** Opening DATA TO EXAMINE block **

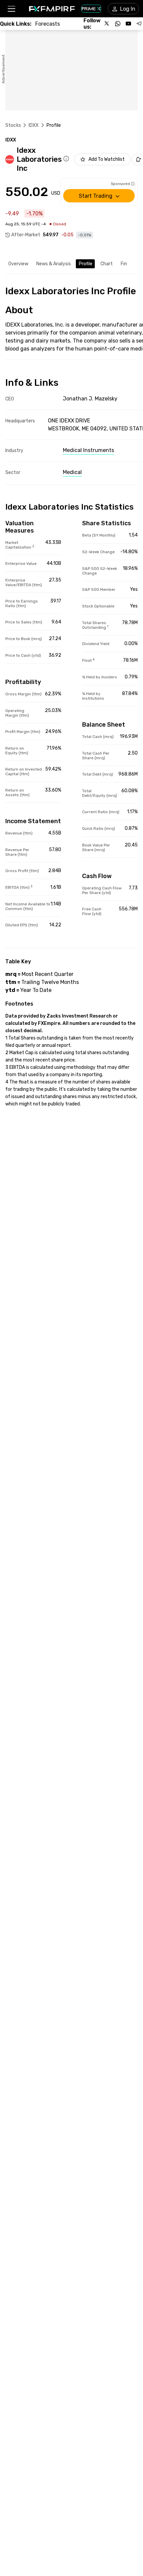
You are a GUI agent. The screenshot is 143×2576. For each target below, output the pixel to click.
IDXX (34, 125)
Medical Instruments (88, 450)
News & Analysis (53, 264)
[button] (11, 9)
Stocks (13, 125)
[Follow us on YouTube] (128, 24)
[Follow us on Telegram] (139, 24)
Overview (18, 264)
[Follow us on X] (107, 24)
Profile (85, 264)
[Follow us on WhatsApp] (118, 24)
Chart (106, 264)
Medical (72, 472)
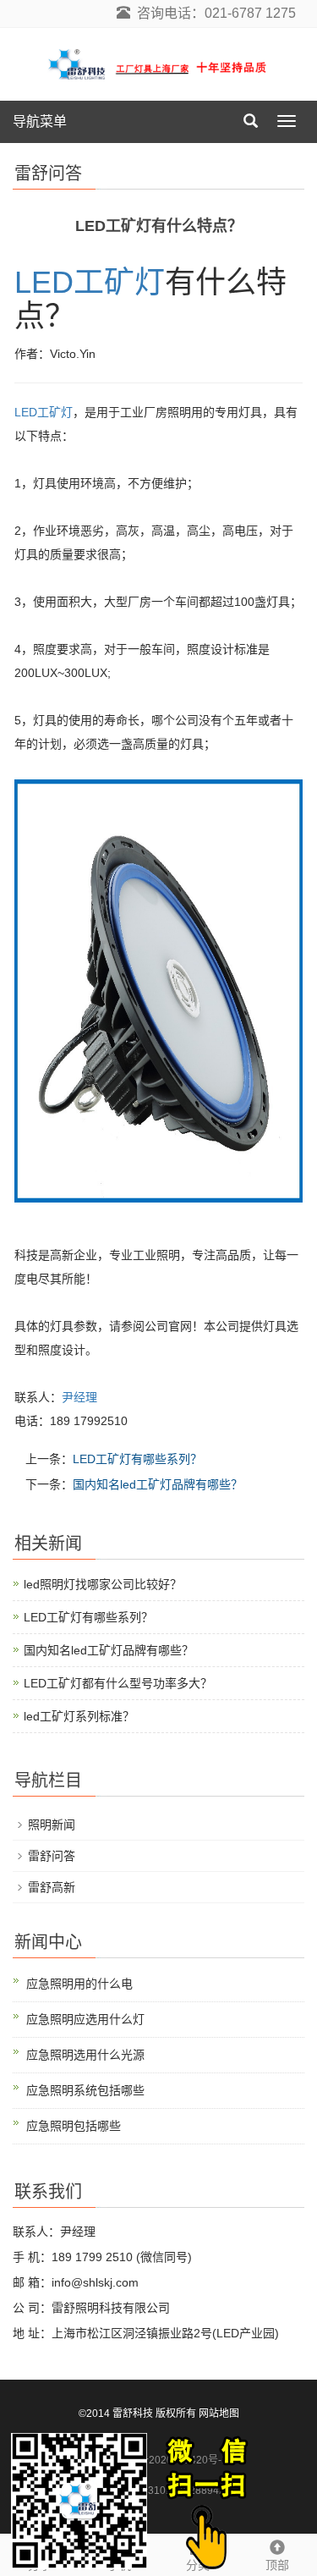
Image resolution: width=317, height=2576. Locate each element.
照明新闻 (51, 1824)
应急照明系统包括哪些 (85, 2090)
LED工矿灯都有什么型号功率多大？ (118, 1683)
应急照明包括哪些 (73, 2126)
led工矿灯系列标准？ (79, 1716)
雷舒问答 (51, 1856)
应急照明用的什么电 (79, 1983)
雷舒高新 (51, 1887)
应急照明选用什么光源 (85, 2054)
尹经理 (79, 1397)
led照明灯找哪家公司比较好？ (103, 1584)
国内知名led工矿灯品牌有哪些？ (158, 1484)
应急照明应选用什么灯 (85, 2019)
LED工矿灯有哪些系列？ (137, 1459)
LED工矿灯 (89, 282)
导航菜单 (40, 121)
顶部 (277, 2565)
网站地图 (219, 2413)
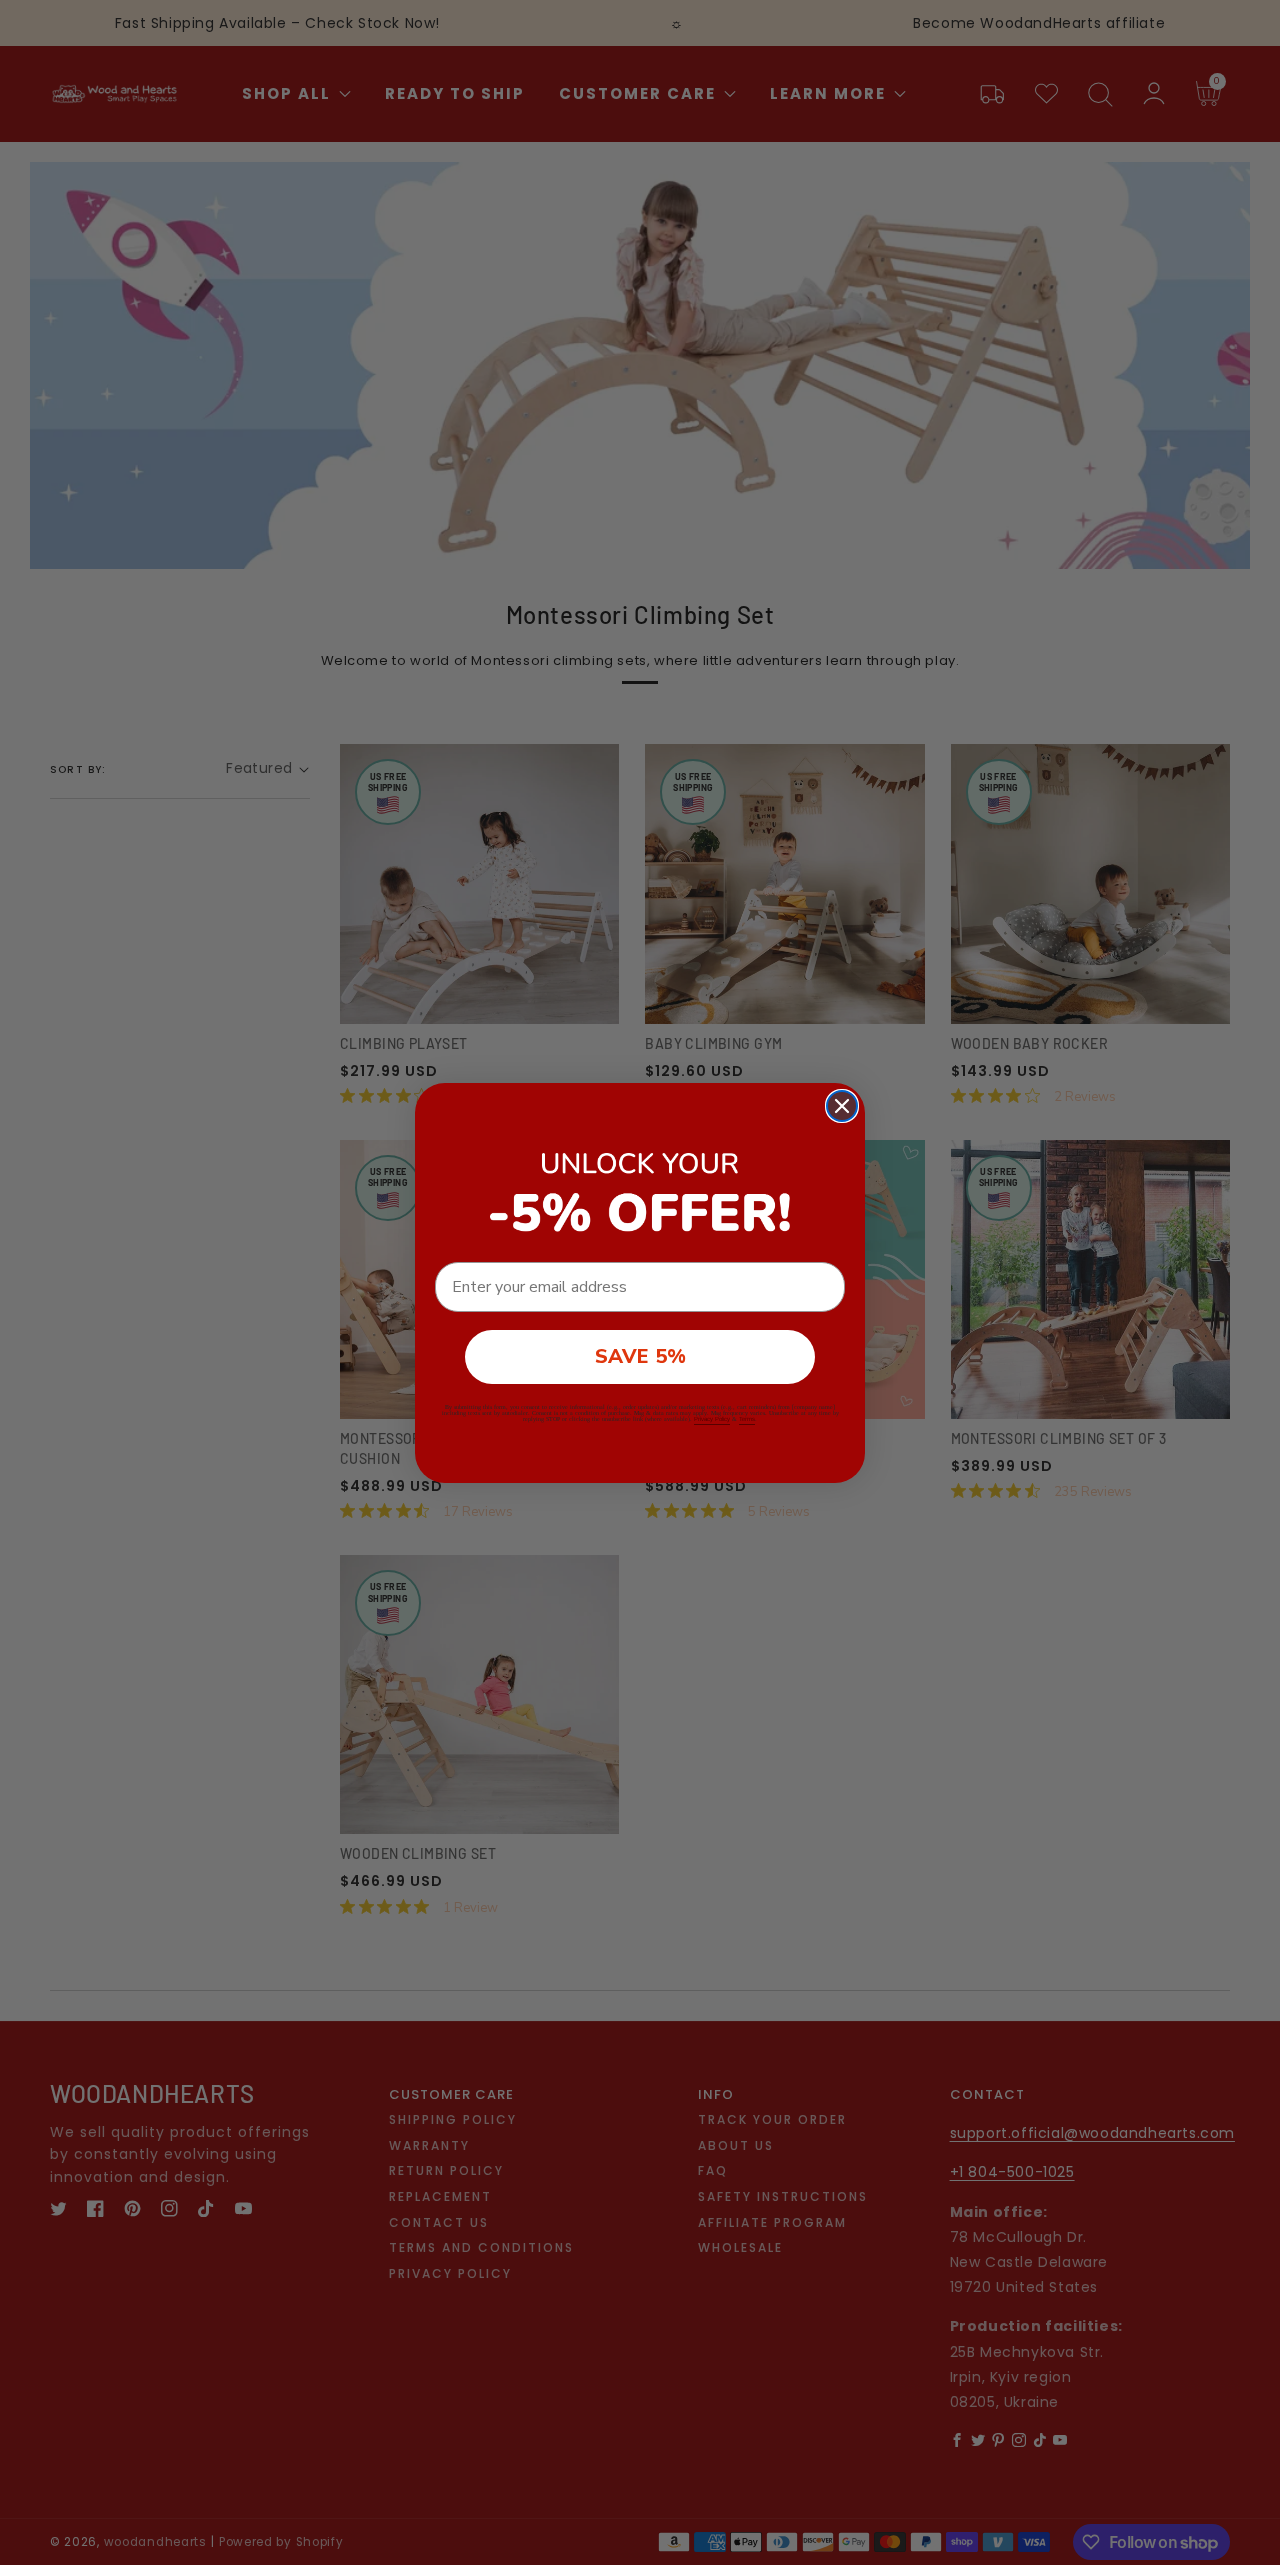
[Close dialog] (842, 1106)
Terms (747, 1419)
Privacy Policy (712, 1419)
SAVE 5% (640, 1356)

** Closing DATA TO EXAMINE block **
** Opening DATA TO EXAMINE block **

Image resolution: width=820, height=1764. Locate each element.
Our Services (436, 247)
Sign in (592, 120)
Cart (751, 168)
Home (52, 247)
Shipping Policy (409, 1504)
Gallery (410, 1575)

** Closing DATA TO EXAMINE block **

WORK REQUEST:
An exact copy of the lines above, from the one containing "照明新闻 (51, 1824)" down to the one containing "led照明灯找哪家公司比较好？ (103, 1584)" and including both, is the whole answer; retype it and nothing else.

SOLUTION TO THIS EXERCISE:
照明新闻 (51, 1824)
应急照明系统包括哪些 (85, 2090)
LED工矿灯都有什么型号功率多大？ (118, 1683)
应急照明包括哪些 (73, 2126)
led工矿灯系列标准？ (79, 1716)
雷舒问答 (51, 1856)
应急照明用的什么电 (79, 1983)
雷舒高新 (51, 1887)
应急照明选用什么光源 (85, 2054)
尹经理 (79, 1397)
led照明灯找哪家公司比较好？ (103, 1584)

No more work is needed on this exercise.